[Start of Attachment]
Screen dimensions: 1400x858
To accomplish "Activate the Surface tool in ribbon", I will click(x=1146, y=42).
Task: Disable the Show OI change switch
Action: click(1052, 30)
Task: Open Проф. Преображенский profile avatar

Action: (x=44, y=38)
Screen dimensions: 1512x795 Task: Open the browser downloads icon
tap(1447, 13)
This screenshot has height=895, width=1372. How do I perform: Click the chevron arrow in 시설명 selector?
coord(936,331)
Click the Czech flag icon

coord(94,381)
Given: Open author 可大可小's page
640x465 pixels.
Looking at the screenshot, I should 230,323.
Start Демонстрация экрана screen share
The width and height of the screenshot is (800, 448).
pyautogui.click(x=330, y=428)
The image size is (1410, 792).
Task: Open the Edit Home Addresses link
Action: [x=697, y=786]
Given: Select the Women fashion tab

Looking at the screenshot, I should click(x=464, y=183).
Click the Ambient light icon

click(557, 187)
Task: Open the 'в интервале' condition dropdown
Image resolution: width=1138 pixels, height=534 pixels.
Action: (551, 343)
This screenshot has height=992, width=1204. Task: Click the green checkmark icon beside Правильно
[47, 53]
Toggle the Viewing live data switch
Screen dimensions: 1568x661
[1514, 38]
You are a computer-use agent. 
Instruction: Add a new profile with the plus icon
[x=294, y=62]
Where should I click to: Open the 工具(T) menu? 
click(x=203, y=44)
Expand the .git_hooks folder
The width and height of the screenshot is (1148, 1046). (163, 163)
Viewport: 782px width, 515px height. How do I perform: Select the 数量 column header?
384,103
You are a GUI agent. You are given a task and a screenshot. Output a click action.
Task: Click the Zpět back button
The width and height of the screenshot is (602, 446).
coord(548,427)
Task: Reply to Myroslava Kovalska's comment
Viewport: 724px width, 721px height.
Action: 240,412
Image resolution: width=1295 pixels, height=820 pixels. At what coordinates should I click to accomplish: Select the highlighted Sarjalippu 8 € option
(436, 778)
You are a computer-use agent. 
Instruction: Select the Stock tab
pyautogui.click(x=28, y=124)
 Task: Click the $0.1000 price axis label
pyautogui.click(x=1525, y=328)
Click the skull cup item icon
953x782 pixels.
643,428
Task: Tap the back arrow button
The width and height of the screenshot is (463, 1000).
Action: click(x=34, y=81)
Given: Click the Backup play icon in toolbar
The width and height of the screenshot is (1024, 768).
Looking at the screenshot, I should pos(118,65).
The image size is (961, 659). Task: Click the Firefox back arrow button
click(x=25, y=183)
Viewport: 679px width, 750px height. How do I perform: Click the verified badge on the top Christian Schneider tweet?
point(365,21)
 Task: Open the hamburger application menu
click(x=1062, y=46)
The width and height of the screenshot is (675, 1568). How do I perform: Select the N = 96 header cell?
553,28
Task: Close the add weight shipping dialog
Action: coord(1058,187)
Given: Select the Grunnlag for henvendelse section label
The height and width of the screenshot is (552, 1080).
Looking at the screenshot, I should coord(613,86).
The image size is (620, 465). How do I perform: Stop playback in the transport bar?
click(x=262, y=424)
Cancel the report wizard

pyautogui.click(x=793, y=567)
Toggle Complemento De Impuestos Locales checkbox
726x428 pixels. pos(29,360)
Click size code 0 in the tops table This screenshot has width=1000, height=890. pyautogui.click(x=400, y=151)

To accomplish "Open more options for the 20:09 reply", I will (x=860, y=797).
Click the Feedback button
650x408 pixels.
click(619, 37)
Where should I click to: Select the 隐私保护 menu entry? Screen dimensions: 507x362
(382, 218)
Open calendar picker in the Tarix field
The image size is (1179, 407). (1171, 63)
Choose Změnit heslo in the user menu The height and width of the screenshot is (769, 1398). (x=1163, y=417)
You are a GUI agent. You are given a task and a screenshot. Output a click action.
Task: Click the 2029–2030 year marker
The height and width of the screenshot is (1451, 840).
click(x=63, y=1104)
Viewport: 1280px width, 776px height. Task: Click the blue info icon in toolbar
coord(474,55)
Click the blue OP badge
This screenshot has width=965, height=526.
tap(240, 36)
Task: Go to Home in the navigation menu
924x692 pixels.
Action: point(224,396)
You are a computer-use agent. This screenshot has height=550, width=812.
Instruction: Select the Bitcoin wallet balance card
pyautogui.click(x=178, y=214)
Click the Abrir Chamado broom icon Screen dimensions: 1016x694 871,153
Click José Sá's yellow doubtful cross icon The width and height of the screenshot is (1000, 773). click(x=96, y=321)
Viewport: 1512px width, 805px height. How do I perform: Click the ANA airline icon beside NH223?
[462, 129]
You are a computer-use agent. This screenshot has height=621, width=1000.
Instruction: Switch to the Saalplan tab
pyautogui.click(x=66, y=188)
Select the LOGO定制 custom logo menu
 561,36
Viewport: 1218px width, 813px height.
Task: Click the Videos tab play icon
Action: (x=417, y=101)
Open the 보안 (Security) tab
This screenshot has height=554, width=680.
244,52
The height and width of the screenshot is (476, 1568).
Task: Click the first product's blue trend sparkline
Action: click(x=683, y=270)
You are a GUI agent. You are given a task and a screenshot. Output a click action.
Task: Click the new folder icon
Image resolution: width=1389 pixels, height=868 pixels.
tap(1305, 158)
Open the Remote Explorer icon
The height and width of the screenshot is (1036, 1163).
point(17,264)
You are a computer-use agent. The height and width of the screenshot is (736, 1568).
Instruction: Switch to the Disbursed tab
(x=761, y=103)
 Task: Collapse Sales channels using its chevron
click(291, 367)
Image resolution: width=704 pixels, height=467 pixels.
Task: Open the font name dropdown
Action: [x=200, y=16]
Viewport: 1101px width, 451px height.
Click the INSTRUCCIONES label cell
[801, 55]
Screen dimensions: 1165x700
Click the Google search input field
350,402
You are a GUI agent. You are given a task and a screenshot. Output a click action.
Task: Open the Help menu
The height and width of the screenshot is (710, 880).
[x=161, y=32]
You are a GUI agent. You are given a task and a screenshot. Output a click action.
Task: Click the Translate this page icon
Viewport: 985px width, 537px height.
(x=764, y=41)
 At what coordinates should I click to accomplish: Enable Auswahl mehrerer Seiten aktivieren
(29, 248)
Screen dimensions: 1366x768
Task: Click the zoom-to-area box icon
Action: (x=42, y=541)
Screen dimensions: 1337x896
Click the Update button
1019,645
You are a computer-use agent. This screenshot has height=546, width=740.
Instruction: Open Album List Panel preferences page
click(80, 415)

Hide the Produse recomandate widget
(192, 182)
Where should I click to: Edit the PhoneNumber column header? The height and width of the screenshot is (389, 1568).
[End of Attachment]
TASK ITEM. Everything starting at the line containing "You are a computer-use agent. The" and ending at the line containing "Task: Open the Help menu" in the records above should be repeated exactly, and only that.

RESULT FOR THIS EXERCISE.
You are a computer-use agent. The height and width of the screenshot is (736, 1568).
Instruction: Switch to the Disbursed tab
(x=761, y=103)
 Task: Collapse Sales channels using its chevron
click(291, 367)
Image resolution: width=704 pixels, height=467 pixels.
Task: Open the font name dropdown
Action: [x=200, y=16]
Viewport: 1101px width, 451px height.
Click the INSTRUCCIONES label cell
[801, 55]
Screen dimensions: 1165x700
Click the Google search input field
350,402
You are a GUI agent. You are given a task and a screenshot. Output a click action.
Task: Open the Help menu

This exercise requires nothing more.